Containers provide one of the various methods of computer virtualization where hardware, operating systems and applications can run independently of each other. In cloud computing, containers are handy because you can run them anywhere provided the underlying operating system supports running containers – usually via a Docker daemon or other alternatives.
Containers are very predictable, behaving in exactly the same way every time you run them. Whatever you change, whether it’s the hardware, drivers, operating system versions, patch levels, connections to other resources or anything else, this won’t block or alter what’s happening inside the containers when you want to run them again or in another environment.
That’s great news for software developers too. They can develop a containerized application on their laptop and if it works there, it will work anywhere. The same goes for cloud computing. If the container works on-premises, it will work in the cloud and you can move or scale it there. And if it works on cloud A, the standard portability feature of a container means that you can move it to cloud B, with the assurance that it will work there and give you exactly the same output
This container immutability – the fact that they do not change over time – is one of the main reasons it’s relatively easy to control containers. For example, suppose you have a container with an application that is fully tested against your security checklist and approved by you. Any change to the contents of this container will invalidate the immutability principle of containers. This can be picked up by your security software, which then sends you an alert or automatically stops and quarantines the container. You don’t need to know what might have infected it or if there is a serious vulnerability. The mere fact that the container’s contents have changed is sufficient to block it instantly. You can take the investigation from there.

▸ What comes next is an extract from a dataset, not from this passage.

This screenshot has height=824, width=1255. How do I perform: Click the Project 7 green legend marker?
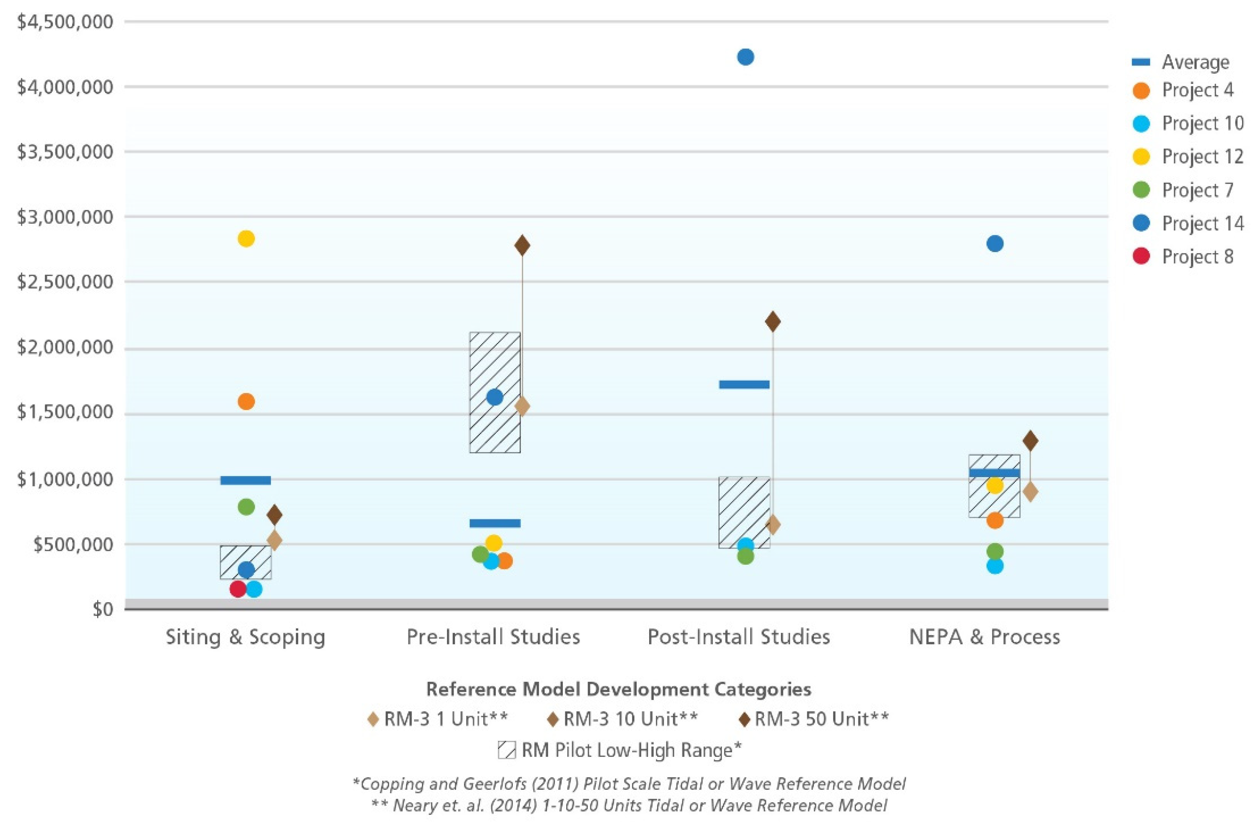1141,190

It’s important to provide tight security for your containers, especially the ones you’ve obtained online. Because anything can run hidden inside a container – think of invisible Bitcoin mining on your resources – and cyber criminals could use containers as doorways to your entire environment. Uncovering any vulnerabilities present in your environments is a first step in the security chain. For automating more steps in this security chain, we recommend Aqua’s container security platform, although we work with any valuable alternative tool.

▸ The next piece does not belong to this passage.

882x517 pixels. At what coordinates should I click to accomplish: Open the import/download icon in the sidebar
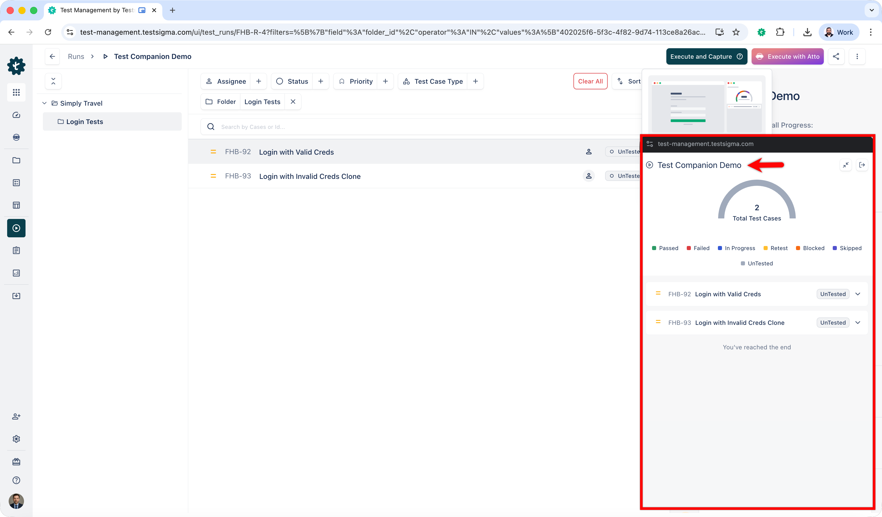pos(16,296)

You need a security platform
A good container security platform detects vulnerabilities in several layers, such as the hardware, virtual servers, container orchestrator and inside the container too. It also monitors the immutability, as we mentioned, and compliance. So the platform checks everything against internal compliance rules (for example permitted origin) and against the CIS Controls. It then presents specific solutions for anything that violates these compliance rules.
Which brings us to another advantage of a container security platform: scanning application-level dependencies for vulnerabilities. A good container security platform will check both the licence compliance of all dependencies and detect potentialvulnerabilities in these dependencies. These checks can be integrated into your existing CI/CD pipelines, so developers don’t have to wait for the application to be deployed in your production environment before finding any vulnerabilities. Essentially, it offers them a faster feedback loop.
Better code, faster
That’s why we recommend highlighting potential vulnerabilities while developing code and enforcing compliance control when testing the code. This helps to bring stable code to the production environment and avoids having to fix code at the last minute, right before a go-live. Although developers do their best to produce quality code, they cannot be aware of all the vulnerabilities. This approach helps because the software will show them specifically what is wrong and how it needs to be fixed. And it might actually improve the relationship between IT security and development teams.

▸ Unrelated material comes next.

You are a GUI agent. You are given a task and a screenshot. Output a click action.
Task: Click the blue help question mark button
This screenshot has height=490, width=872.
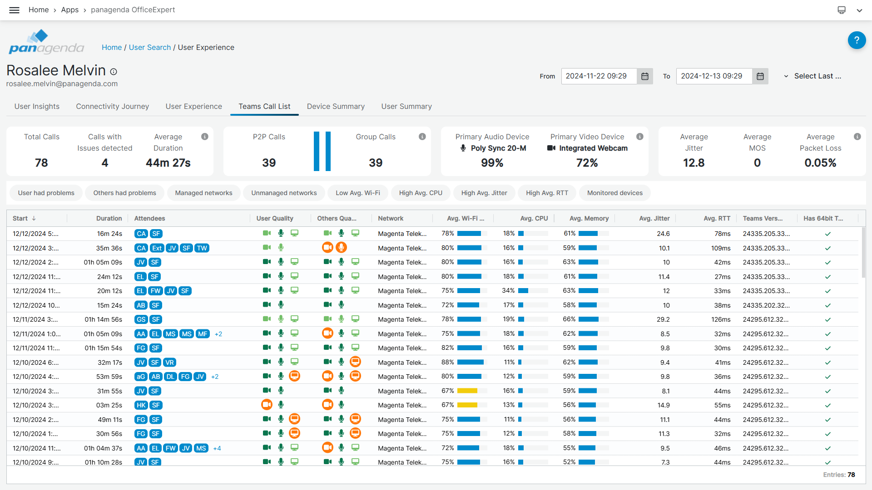pos(857,40)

A final benefit of using a container security platform is the level of visibility it gives you into the network communication of your containers. Aqua can visualize all container network connectivity and offers the option of reporting or even blocking unwanted chatter to the outside world or even within your container platform.
Visibility into your security
Ultimately, containers enable a security platform such as Aqua to give stakeholders visibility into the security level of your applications and their underlying infrastructure. Security teams can define what is acceptable and not, and platform and development teams can get specific guidelines on how to remediate any non-compliant elements. Don’t you just love containers?